Background

Hello, my name is Shane Arnott, and like many of you, very much a DooMaholic. Heres a bit of history and a guide on how to get the most out of this document.

Last year, i.e. 1995, I wrote a thesis to satisfy my Honours requirement at Latrobe University, Australia. My thesis titled Optimisation Techniques of Virtual Reality Simulation Engines served me well and gave me first class Honours. :) Besides this it centered largely around DooM and part of my research consisted of creating an engine that read in DooM Wadfiles (like a hundred or so other people). This was done to demonstrate the use of Binary Space Partioning trees for Hidden Surface Removal. The engine I wrote was christened BVGE, so for the better half of this document you can interchange the word BVGE with DooM.

Anyway, to cut to the chase some of my research into the BSP trees was directed at types of Node Builders, since they built the BSP trees that where contained in the Wadfile, of which my program read in (and funnily enough so does DooM!). Through this process I benchmarked some of the publicily available Node-builders (originally written for DooM) with my engine. This has been of interest to the DooM community and maybe interesting to you. If you have any questions, please email me on either [email protected] or [email protected].

Abstract

Virtual Reality is a relatively new and exciting field in Computer Science, with many possible applications. Currently the level of immersion in most Virtual Reality systems, especially on home computers, is fairly poor as generation of realistic images cause high latency. This thesis looks into what can be done to optimize the results, and raise the level of immersion. The use of Binary Space Partitioning Trees for Hidden Surface Removal is concentrated on as it has been demonstrated as the best method currently available for Hidden Surface Removal, in three dimension simulation engines on home computers, evidenced by the game Doom from id software.

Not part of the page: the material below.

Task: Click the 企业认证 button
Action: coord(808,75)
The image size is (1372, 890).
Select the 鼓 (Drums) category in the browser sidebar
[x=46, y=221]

A sample engine was written for this discussion, of Doom-like quality called BVGE. This engine uses the same information as Doom uses for world information, thus BVGE has the ability to interactively render any Doom world. So using BVGE as an example of a Virtual Reality Graphical Simulation Engine research was conducted into various possible optimizations, for BVGE and engines with similar rendering techniques. The following possible optimizations where investigated; The best method of compiling the BSP tree; which compiler should be used, 16 - bit or 32 - bit; and what is the best platform to run this piece of Virtual Reality Software.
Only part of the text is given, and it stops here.